**What is needed**
Search the records for the word "will" and copy each line in which it appears.

**Data excerpts**

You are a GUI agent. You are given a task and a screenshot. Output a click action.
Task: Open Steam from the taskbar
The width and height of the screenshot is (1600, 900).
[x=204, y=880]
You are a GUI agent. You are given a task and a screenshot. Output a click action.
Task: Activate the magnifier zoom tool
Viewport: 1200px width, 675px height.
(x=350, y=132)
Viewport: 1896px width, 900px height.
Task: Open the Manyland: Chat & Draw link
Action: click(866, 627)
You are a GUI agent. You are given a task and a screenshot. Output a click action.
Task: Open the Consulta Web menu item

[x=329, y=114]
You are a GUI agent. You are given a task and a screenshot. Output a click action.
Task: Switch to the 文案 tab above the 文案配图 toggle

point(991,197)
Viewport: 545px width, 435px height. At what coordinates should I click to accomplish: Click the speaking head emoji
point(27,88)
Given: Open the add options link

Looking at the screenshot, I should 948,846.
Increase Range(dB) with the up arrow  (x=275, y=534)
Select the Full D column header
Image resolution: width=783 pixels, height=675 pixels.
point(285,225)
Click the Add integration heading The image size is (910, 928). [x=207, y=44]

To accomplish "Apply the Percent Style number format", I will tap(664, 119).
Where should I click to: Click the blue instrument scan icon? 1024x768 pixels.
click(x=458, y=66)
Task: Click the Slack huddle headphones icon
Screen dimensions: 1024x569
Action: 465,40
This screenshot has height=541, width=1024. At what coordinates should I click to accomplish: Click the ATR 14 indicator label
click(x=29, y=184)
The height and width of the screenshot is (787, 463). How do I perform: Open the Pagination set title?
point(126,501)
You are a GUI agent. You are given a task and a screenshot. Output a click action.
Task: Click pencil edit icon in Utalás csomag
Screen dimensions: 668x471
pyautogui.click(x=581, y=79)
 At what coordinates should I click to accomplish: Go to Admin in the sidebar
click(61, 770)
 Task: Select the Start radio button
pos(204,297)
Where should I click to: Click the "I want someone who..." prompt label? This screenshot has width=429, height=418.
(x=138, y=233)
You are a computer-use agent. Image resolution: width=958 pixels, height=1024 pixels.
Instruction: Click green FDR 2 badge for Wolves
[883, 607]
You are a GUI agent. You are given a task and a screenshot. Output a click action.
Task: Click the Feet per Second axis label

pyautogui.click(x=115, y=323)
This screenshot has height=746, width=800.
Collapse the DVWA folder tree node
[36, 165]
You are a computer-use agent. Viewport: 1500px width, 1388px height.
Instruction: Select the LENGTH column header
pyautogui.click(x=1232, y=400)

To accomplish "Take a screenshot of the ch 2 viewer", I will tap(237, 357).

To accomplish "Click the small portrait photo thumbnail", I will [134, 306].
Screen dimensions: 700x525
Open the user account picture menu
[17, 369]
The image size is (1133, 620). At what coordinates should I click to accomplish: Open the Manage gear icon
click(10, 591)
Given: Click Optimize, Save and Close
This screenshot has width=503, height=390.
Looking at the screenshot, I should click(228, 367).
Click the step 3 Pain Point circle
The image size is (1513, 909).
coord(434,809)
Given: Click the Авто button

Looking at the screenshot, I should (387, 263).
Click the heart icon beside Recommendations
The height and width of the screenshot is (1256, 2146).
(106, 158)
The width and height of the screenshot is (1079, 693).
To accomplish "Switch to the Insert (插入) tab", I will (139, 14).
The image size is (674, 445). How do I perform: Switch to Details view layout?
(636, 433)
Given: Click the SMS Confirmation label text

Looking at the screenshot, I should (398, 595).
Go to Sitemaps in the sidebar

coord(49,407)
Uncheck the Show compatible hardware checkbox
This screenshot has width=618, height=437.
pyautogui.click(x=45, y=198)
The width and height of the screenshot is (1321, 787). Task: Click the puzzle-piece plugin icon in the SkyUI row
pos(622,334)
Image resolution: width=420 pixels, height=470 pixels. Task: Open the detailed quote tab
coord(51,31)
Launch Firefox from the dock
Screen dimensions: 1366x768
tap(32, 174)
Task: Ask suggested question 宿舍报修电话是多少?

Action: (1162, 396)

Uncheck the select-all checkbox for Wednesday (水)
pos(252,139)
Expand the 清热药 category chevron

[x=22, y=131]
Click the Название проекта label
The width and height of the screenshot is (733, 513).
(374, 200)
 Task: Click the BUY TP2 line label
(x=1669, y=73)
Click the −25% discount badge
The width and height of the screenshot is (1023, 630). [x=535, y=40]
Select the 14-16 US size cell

**Answer to this problem**
To accomplish "Apply the Percent Style number format", I will tap(664, 119).
To accomplish "Take a screenshot of the ch 2 viewer", I will tap(237, 357).
To accomplish "Click the small portrait photo thumbnail", I will [134, 306].
To accomplish "Switch to the Insert (插入) tab", I will (139, 14).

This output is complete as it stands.